‘Poland At The Door’ by Evelyn Posamentier
-Reviewed by Ian Chung–
Reading Evelyn Posamentier’s Knives Forks and Spoons chapbook Poland At The Door, which Michael Heller describes on the back cover as ‘resembl[ing] a series of atomized clusters’, I was reminded of the poetry of Paul Celan, whose later poems especially were often similarly short and compressed. The work of both poets is also shot through with the horrors of Eastern European history, marked as it is by wars and the Holocaust. However, although Heller also characterises Posamentier’s poetry as being ‘semi-effaced characters like those inscribed on ancient rune-stones or stelae…double-edged ciphers’, I personally found Poland At The Door less opaque and enigmatic than say, Celan’s Fathomsuns and Benighted, while still making for an intriguing read.
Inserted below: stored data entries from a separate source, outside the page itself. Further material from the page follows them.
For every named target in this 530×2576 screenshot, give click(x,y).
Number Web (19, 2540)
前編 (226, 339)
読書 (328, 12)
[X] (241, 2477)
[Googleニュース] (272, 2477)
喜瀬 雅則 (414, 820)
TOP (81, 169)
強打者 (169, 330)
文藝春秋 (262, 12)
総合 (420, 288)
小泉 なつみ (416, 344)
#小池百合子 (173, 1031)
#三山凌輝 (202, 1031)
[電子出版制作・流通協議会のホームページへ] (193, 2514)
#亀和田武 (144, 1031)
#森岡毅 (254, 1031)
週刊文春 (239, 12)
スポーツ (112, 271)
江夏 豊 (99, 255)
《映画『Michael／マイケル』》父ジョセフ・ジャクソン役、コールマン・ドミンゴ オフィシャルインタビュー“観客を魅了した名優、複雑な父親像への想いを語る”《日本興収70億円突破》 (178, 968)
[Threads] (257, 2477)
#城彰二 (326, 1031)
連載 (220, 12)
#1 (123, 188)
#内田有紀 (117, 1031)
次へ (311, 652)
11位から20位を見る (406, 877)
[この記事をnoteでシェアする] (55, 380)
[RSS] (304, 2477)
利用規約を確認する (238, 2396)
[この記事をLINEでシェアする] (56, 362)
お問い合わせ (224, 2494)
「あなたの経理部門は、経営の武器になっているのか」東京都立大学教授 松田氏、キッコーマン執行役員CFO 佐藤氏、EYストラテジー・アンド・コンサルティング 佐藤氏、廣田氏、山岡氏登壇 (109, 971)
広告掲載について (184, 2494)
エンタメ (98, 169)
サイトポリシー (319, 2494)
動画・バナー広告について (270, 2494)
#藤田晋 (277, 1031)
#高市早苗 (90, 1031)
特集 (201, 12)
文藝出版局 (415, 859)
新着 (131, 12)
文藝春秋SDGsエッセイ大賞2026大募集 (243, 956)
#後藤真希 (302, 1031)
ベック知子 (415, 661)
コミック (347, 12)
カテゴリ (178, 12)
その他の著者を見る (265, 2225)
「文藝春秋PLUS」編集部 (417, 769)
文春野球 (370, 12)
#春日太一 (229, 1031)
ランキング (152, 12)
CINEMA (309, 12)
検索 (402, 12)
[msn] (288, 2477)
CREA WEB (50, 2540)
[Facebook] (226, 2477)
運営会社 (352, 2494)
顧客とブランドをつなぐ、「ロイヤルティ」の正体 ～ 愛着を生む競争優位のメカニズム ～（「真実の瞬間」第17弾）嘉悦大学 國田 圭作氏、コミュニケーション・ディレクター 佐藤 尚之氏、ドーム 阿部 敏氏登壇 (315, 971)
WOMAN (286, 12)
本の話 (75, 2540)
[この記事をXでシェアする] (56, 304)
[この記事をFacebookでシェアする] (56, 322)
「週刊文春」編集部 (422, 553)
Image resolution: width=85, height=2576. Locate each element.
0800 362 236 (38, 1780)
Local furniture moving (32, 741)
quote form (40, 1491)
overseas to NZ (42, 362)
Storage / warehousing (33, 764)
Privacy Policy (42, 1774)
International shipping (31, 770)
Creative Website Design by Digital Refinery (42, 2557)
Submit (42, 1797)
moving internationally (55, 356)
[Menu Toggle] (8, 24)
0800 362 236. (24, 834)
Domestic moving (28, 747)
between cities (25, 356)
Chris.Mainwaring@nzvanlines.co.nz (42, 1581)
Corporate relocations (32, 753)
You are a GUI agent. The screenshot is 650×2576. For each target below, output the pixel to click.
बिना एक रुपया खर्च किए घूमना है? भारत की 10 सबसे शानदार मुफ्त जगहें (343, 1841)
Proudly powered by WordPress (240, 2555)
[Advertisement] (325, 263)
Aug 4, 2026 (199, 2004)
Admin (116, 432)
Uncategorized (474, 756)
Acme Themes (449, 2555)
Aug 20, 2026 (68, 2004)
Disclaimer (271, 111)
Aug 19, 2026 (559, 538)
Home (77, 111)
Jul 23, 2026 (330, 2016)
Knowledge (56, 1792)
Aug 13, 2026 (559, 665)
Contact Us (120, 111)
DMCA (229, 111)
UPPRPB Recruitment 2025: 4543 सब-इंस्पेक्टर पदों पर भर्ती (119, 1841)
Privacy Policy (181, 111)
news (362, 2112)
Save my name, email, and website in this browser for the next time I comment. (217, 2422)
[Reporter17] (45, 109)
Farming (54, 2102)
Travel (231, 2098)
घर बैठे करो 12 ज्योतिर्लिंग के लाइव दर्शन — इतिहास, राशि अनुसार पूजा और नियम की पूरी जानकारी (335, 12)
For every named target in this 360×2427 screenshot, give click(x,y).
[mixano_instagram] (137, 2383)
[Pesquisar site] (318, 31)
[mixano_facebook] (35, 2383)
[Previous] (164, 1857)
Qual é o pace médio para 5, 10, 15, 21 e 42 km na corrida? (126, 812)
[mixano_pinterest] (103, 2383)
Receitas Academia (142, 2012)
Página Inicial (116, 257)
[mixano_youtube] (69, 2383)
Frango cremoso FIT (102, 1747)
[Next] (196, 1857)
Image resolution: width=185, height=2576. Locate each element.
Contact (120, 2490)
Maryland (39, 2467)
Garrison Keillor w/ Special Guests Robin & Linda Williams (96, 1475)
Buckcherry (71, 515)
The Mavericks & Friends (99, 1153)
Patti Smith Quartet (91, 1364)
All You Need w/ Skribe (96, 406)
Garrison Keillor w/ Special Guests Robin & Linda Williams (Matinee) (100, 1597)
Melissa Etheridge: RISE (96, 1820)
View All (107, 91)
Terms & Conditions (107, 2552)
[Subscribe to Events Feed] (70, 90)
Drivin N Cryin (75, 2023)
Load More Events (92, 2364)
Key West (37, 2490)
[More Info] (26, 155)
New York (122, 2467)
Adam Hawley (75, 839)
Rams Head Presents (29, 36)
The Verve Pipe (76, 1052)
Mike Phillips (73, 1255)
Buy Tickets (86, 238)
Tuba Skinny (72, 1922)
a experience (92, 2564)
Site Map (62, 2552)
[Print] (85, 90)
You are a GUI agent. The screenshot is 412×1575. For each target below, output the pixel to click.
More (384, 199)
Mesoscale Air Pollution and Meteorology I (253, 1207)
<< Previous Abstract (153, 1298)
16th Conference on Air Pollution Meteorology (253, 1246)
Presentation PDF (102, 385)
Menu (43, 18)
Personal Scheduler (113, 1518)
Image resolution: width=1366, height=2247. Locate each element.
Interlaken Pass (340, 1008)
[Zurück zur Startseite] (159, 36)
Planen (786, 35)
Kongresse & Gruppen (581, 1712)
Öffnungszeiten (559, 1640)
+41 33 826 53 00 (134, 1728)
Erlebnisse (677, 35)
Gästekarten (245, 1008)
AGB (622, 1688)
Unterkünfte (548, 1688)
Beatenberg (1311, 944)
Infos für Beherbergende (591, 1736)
Poland At The Door essentially functions as an extended poem cycle, the individual verses always preceded by the chapbook title in capitals. At the typographical level, this has the effect of partitioning the page into what increasingly resemble little rooms in which the verses are to remain safely corralled. The room-as-protection motif runs throughout the language of the poem as well, but here it is the poet seeking protection in the physical integrity of the room’s space: ‘oh god, I’ve left / the door unlocked’, ‘hold on. hold on. / don’t answer the door’, ‘they can’t find me in this room’, ‘it’s good to be a portable room. / ‘i gather the walls around me.’ Towards the end of the cycle, however, the ‘wobbly room’ appears to take on greater agency:
which door? the portable room
steps forward to accept the challenge.
the guests know not why
they have come. the room
shields itself with its own
pretense of freedom.
With this shift, the room mutates into something that paradoxically seems to simultaneously expose and hide the poet, expressed in lines like ‘the room withers my walls / closes in to conceal me’. Yet if ‘poland at the door’ is cast as the threat of history waiting outside, the room never seems to become entirely complicit in endangering the poet (‘this room / can carry me anywhere. / it is my lover, stepping lightly.’), functioning rather as a kind of interface with the world beyond the door (‘someday the room will escort me / to the free air, which of course / is no longer free’). It is also within the cocoon of the room that the poem reaches its crisis point on the penultimate page, as language symbolically fails to turn away the knock of ‘poland at the door’:
i shred these frozen notebooks
who make a mockery of my desk
i don’t care about their smirks
& willful pages, sneering
through helpless words.
a typewriter seethes in the corner.
wait for me, says the wall.
it doesn’t matter, says the opposite
wall. the neighbours read their lines.
i feel them pass the door.
Seen from this perspective, the last lines of the poem might appear curiously passive: ‘my planet stands still’, ‘the footsteps have followed history / into the town square. / they have passed.’ After pages and pages of attempting to avoid ‘memories of / ancestors on the attack’, ‘the guests’, ‘the neighbors’, ‘poland at the door’, has the encounter with history then not palpably changed the poet after all? I would suggest this apparent problem can be resolved by recourse to earlier lines in the poem: ‘did someone say something / about a meeting point? / it must be beyond the door.’ If ‘the door might swing open / like a shiny new century’, then stepping through it is to look in two directions at once, embracing the future even as one is embraced by the past. Since the final lines of the poem imply that the ‘i’ of the poem is still observing from within the room, the ‘meeting point…beyond the door’ has not yet been approached. Thus in declining to offer a tidy and convenient resolution to its ongoing narrative, the poem instead leaves the reader poised on the cusp of change and meaningful engagement.
Ultimately, I believe that Poland At The Door is a fascinating read because it carefully regulates its own approach to that singular final moment, paring the journey into manageable portions. Taken in isolation, the verses’ imagery can sometimes seem downright hallucinatory, but what binds the cycle together and keeps it grounded are the linguistic repetitions running through it. While the repetition of the title fosters a looming sense of urgency, this runs parallel to permutations of the phrase ‘the days of awe, the days between’. This seems an apt description of what history actually looks like to most people, with days that leave an indelible psychic mark on personal or collective memory and the days in between them that can just pass us by. Typically occurring as single lines interspersed among the other verses, the phrase acts to slow down the poem’s pace. What could otherwise have been a frantic attempt to shut out the memory of the past is transformed into a moving chronicle of the poet’s steady journey towards engaging it. We all have our personal ‘poland at the door’. Reading Posamentier’s chapbook is one way we can begin to address and welcome it.